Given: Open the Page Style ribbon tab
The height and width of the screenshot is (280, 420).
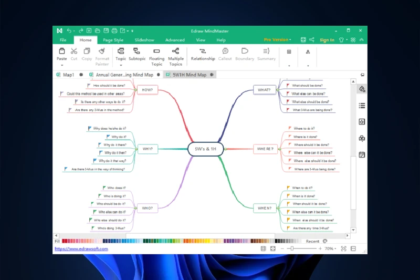Looking at the screenshot, I should click(113, 40).
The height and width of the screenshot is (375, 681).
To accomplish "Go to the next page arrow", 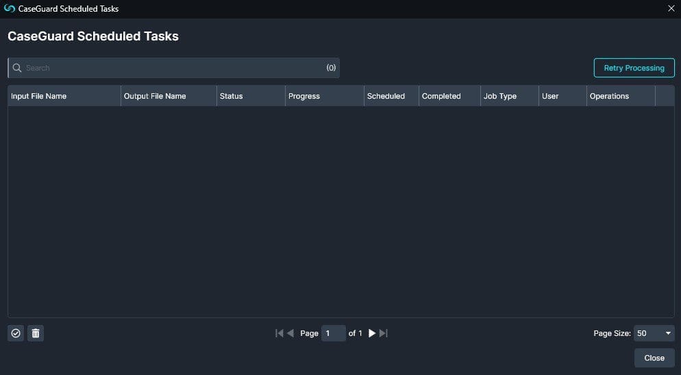I will [x=372, y=333].
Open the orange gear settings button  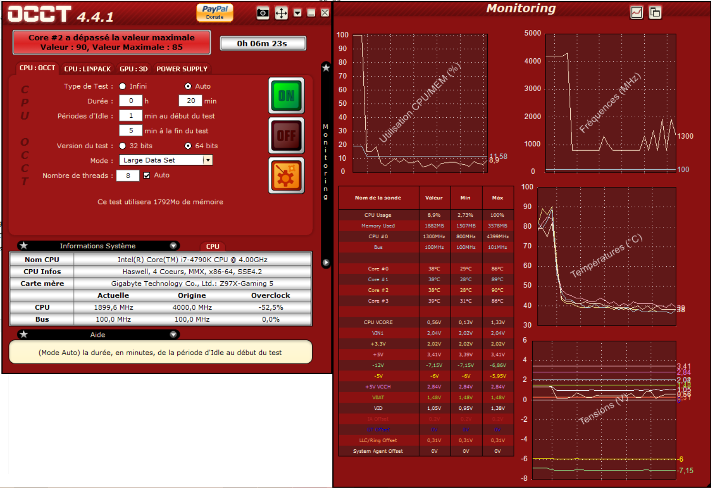pyautogui.click(x=286, y=175)
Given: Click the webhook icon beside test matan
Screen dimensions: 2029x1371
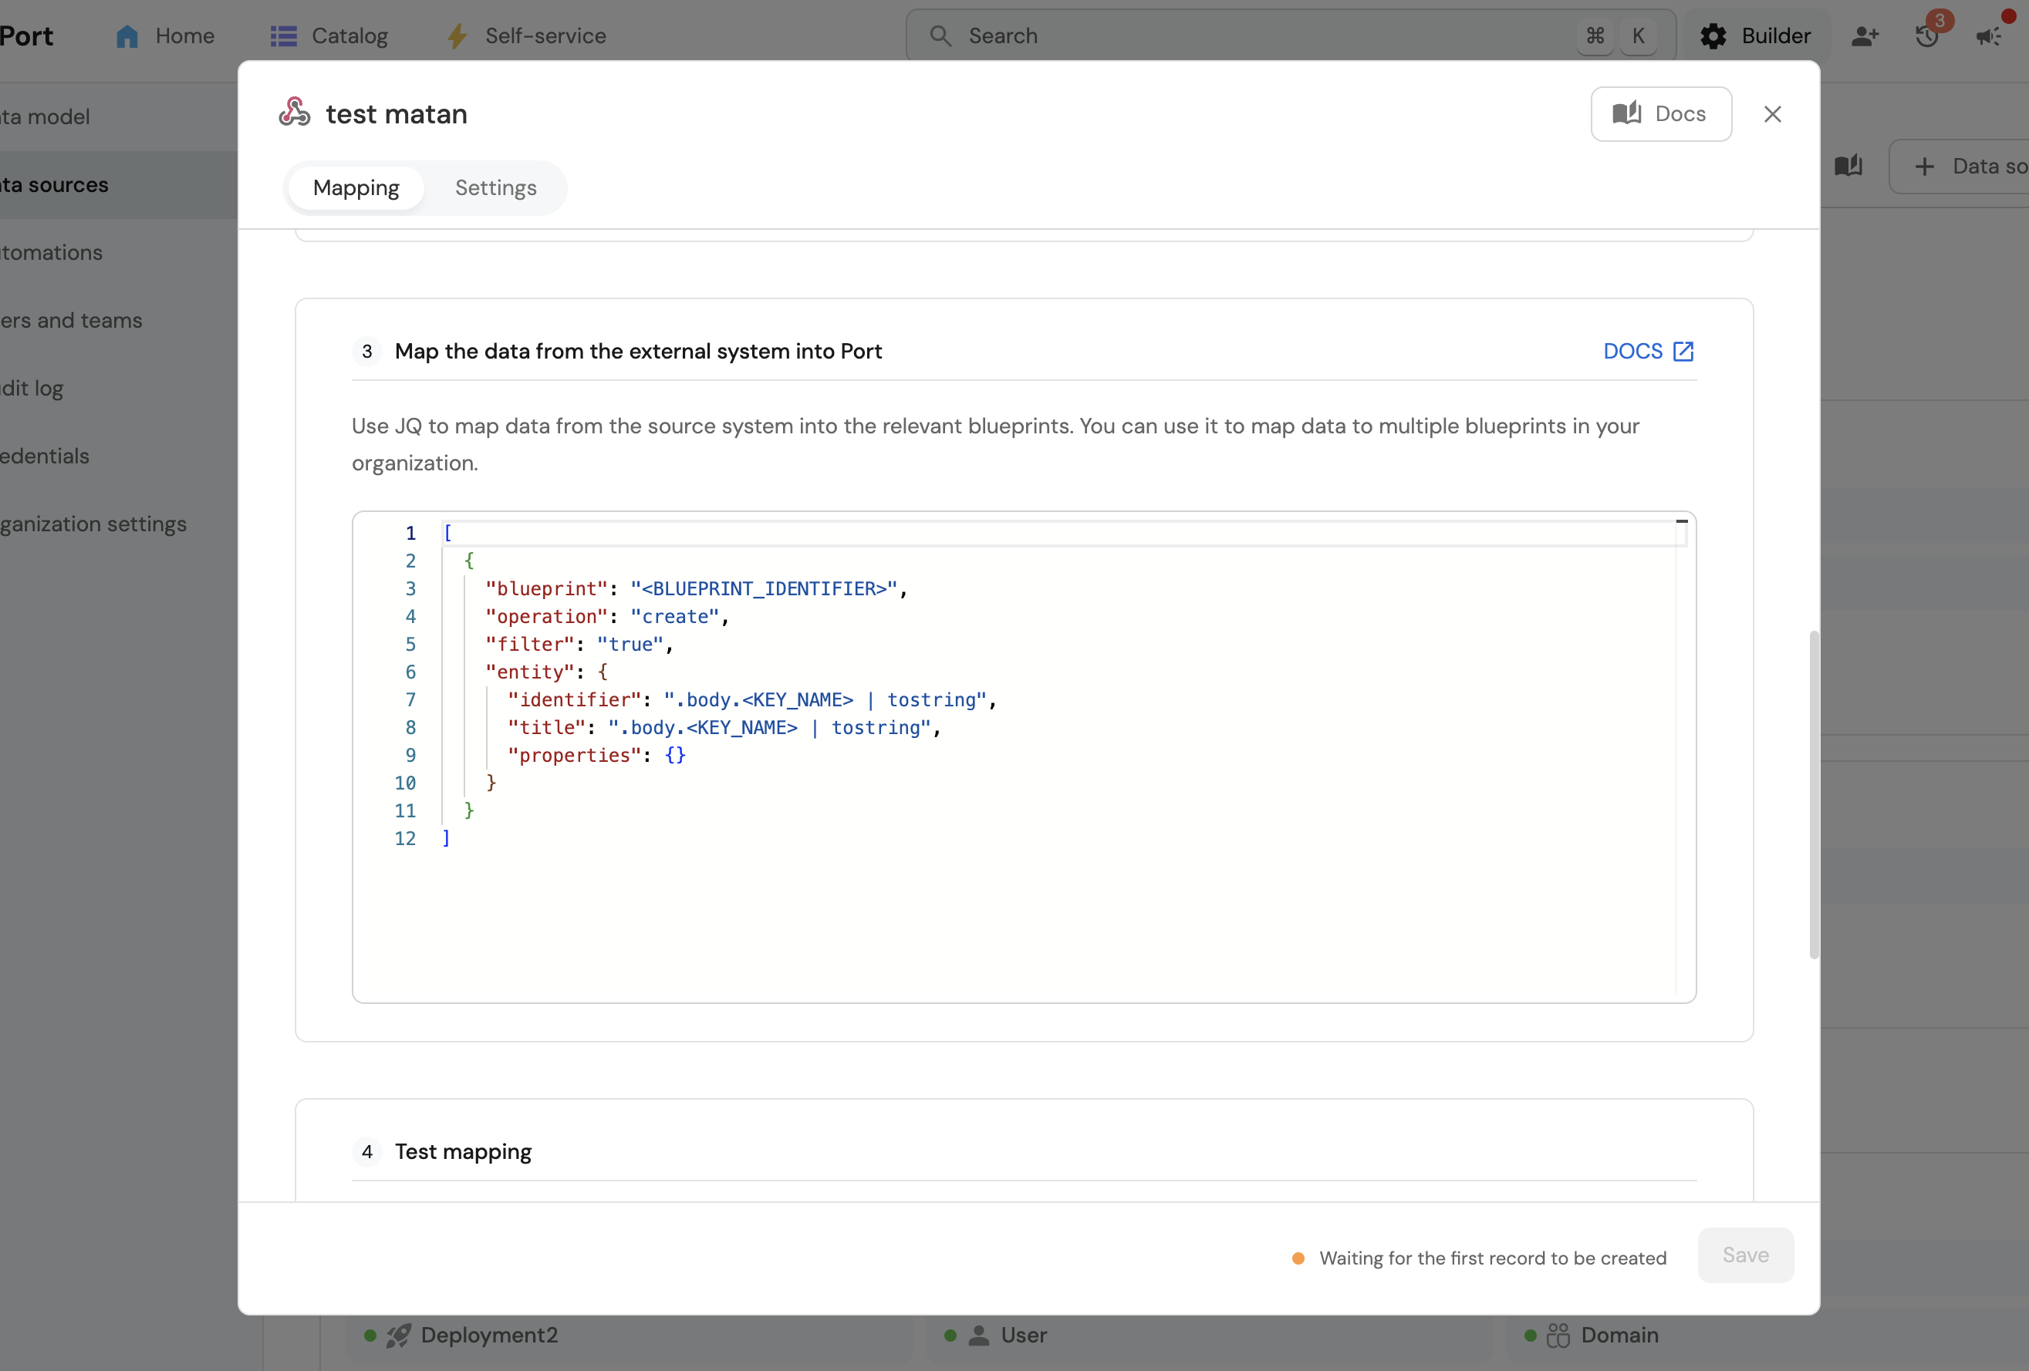Looking at the screenshot, I should pos(294,113).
• • • • •
**Brief**
Identify every line in the items above that contains the string "width", with case counting, and copy each of those lines in full.

**Final result**
The height and width of the screenshot is (280, 420).
The height and width of the screenshot is (375, 681).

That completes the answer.